__What you will do__
Wherever a line in the data holds the word "model", pull that line out.

Dataset excerpts
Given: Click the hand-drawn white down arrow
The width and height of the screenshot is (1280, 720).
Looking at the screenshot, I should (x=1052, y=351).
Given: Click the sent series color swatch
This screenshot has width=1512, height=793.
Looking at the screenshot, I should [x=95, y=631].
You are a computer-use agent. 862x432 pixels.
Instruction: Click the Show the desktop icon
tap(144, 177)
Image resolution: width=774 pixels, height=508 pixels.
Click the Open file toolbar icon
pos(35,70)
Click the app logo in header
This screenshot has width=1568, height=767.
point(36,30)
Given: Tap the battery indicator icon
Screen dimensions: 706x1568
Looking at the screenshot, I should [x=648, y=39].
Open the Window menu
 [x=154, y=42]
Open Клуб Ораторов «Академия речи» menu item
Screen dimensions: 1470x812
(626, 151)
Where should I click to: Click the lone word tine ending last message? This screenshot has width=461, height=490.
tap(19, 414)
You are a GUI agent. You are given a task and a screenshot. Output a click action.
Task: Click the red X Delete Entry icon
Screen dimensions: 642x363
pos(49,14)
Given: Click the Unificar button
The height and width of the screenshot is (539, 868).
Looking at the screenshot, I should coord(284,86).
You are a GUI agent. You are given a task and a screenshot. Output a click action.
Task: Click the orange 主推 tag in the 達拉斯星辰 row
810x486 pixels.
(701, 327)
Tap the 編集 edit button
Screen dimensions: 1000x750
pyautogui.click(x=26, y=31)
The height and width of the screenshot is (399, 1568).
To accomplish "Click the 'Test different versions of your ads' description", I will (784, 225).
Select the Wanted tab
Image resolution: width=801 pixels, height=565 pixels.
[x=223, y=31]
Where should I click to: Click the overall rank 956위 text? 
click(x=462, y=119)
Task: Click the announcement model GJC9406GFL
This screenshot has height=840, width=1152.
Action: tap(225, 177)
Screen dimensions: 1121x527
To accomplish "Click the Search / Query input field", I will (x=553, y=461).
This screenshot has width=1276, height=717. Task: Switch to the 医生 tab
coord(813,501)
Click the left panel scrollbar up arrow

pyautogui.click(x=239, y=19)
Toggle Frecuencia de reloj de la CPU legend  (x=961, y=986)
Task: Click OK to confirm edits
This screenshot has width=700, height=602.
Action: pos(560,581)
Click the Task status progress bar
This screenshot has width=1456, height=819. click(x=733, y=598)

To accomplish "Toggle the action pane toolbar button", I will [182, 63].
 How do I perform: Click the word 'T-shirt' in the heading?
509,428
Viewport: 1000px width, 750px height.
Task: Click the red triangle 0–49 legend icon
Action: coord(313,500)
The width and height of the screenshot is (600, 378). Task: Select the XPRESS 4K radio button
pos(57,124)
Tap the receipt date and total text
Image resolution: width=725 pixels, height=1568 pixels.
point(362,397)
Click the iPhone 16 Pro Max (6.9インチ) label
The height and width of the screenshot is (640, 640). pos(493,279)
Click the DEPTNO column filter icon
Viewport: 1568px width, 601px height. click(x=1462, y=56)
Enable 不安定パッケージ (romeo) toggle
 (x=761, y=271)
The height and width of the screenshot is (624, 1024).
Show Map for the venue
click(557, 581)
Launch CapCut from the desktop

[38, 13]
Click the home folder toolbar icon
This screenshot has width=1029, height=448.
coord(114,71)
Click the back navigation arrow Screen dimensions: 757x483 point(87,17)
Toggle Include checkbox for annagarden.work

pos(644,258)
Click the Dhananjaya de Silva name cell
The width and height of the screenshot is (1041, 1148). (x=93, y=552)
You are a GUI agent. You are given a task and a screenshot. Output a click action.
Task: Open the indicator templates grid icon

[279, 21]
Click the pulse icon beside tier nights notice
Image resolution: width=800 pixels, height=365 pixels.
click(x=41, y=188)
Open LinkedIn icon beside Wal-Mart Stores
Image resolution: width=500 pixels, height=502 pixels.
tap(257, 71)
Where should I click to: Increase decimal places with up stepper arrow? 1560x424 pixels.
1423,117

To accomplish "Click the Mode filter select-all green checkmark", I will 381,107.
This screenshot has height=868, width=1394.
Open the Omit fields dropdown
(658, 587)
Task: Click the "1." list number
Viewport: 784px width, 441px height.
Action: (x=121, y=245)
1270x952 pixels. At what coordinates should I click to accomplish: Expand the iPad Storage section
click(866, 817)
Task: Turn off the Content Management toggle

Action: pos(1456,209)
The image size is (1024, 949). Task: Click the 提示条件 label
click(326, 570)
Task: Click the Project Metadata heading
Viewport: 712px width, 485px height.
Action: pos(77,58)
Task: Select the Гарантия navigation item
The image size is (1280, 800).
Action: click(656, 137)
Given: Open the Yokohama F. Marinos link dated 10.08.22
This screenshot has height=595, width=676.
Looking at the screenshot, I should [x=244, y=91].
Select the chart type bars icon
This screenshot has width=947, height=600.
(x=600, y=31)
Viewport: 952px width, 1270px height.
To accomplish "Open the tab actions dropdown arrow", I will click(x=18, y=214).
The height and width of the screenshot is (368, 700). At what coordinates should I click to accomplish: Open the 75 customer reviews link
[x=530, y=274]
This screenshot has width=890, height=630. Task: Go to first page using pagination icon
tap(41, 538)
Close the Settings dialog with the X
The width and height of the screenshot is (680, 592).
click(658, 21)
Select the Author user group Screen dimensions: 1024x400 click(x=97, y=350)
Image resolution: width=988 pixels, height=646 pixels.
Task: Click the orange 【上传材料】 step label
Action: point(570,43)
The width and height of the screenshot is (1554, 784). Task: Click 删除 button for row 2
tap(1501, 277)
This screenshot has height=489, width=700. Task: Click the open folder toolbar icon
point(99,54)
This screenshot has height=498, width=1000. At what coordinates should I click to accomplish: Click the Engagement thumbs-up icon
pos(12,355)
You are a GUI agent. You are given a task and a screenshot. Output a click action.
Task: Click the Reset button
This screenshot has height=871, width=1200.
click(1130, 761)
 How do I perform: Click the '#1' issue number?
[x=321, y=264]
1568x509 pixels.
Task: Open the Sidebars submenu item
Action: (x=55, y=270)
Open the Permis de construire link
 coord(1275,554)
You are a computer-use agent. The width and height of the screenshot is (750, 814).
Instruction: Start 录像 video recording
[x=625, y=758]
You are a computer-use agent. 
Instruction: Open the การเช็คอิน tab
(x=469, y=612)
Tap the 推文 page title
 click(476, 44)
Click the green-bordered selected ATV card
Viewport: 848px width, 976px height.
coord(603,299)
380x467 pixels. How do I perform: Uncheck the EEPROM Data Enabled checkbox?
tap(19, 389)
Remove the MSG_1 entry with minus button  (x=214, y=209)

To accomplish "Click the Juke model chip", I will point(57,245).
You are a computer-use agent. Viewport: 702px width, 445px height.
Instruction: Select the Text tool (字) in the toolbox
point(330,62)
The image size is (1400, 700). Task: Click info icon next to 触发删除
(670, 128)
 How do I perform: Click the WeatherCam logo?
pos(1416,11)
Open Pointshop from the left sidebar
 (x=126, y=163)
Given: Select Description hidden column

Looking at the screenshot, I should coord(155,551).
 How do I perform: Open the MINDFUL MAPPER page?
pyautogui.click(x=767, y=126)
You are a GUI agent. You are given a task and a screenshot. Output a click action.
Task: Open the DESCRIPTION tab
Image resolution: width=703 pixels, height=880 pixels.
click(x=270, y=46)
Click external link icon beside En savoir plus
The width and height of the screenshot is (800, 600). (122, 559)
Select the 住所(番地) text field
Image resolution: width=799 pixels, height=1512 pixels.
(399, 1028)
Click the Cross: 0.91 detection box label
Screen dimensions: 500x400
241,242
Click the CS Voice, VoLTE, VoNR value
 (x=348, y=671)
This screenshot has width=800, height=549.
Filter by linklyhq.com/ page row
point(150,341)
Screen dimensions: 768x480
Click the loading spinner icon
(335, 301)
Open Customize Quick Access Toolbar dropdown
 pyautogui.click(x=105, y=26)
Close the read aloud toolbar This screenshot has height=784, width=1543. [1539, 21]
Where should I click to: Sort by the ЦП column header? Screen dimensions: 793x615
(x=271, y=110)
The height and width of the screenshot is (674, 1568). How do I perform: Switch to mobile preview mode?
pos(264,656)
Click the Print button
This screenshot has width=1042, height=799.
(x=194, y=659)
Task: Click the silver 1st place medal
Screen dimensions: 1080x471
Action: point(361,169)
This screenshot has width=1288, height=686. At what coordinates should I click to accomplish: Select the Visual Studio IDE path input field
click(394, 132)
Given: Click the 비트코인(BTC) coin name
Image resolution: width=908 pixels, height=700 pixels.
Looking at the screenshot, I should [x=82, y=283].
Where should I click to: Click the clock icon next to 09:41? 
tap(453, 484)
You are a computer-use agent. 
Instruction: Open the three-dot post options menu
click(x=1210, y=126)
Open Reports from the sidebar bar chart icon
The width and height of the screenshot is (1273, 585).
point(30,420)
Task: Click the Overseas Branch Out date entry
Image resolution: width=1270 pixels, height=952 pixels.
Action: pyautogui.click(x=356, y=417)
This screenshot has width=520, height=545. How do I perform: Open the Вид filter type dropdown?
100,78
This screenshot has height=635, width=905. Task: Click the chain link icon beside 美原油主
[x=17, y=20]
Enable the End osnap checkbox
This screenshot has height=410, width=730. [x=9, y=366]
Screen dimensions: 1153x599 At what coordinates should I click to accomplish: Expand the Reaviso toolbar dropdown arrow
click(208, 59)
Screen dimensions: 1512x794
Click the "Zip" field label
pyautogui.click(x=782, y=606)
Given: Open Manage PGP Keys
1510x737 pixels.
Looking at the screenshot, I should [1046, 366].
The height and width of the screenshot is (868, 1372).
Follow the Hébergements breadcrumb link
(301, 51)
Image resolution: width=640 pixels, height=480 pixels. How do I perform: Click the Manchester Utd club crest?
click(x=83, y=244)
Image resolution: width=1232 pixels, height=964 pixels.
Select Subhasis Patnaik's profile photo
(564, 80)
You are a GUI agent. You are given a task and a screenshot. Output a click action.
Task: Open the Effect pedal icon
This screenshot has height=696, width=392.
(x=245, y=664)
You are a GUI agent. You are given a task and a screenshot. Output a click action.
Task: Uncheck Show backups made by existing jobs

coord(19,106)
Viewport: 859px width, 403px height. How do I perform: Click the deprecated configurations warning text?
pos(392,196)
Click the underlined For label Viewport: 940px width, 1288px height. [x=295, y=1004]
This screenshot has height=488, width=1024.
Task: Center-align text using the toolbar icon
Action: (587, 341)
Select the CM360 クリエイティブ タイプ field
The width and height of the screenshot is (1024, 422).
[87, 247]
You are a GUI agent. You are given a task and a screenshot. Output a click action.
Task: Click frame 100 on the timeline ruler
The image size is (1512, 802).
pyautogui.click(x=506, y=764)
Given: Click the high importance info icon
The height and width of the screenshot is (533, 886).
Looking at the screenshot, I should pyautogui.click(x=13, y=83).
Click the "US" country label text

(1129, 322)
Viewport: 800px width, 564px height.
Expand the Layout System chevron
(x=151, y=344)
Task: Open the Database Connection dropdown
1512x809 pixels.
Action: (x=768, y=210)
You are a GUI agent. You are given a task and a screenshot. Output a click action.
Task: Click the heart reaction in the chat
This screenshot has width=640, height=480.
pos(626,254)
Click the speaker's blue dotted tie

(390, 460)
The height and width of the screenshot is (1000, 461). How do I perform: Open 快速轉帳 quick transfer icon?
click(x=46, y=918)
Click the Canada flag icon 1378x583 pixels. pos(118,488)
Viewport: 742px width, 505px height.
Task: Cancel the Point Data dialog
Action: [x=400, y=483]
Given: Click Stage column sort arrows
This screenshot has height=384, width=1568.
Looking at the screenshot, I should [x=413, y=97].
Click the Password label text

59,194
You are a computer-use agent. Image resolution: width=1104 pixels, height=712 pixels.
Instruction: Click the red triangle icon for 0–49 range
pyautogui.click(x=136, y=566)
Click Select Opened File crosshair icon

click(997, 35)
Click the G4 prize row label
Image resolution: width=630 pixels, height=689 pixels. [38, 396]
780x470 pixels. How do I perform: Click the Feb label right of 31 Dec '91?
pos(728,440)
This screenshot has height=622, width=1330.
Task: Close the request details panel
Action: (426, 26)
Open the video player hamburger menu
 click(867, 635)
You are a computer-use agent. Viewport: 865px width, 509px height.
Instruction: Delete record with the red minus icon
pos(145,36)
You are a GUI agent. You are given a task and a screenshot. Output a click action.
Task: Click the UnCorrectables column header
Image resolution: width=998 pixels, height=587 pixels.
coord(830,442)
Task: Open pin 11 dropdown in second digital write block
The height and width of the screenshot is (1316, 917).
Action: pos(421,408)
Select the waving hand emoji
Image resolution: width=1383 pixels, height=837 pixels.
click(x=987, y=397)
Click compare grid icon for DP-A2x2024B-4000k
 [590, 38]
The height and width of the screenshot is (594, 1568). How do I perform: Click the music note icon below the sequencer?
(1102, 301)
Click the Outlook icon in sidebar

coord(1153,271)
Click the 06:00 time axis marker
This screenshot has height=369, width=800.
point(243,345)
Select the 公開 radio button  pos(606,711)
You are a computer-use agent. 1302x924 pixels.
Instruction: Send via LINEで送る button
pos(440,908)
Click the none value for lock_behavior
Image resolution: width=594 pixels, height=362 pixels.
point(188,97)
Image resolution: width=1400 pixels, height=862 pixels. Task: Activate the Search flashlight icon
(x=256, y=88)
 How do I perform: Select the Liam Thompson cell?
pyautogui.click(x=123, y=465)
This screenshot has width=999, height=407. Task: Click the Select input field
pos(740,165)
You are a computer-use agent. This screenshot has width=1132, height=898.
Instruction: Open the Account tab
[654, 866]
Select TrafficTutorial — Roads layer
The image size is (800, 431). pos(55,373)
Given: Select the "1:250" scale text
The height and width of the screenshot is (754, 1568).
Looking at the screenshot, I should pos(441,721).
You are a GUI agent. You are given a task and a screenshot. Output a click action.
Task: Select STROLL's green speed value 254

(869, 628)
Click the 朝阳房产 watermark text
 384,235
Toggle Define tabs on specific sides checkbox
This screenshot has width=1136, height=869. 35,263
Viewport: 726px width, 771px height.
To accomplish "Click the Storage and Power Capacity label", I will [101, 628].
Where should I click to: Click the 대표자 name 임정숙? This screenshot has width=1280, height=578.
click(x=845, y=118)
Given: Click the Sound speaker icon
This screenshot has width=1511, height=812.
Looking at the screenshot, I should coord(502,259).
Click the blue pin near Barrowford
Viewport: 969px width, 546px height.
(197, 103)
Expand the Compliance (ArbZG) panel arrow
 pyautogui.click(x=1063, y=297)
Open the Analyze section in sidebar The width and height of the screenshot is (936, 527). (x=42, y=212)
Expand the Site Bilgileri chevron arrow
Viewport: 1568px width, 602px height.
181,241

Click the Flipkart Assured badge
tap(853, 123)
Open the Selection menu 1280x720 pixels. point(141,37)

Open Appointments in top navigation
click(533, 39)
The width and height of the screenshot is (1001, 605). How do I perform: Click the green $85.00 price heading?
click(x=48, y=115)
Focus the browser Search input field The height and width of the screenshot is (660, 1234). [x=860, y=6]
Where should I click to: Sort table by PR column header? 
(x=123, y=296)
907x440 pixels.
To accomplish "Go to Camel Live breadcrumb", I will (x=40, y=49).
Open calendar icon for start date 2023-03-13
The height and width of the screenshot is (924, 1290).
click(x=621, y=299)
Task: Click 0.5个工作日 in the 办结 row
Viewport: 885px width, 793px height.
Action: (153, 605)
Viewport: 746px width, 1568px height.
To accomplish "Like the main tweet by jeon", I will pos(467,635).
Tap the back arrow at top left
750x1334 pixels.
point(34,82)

__Result below__
Task: Click the announcement model GJC9406GFL
To accomplish "Click the Juke model chip", I will point(57,245).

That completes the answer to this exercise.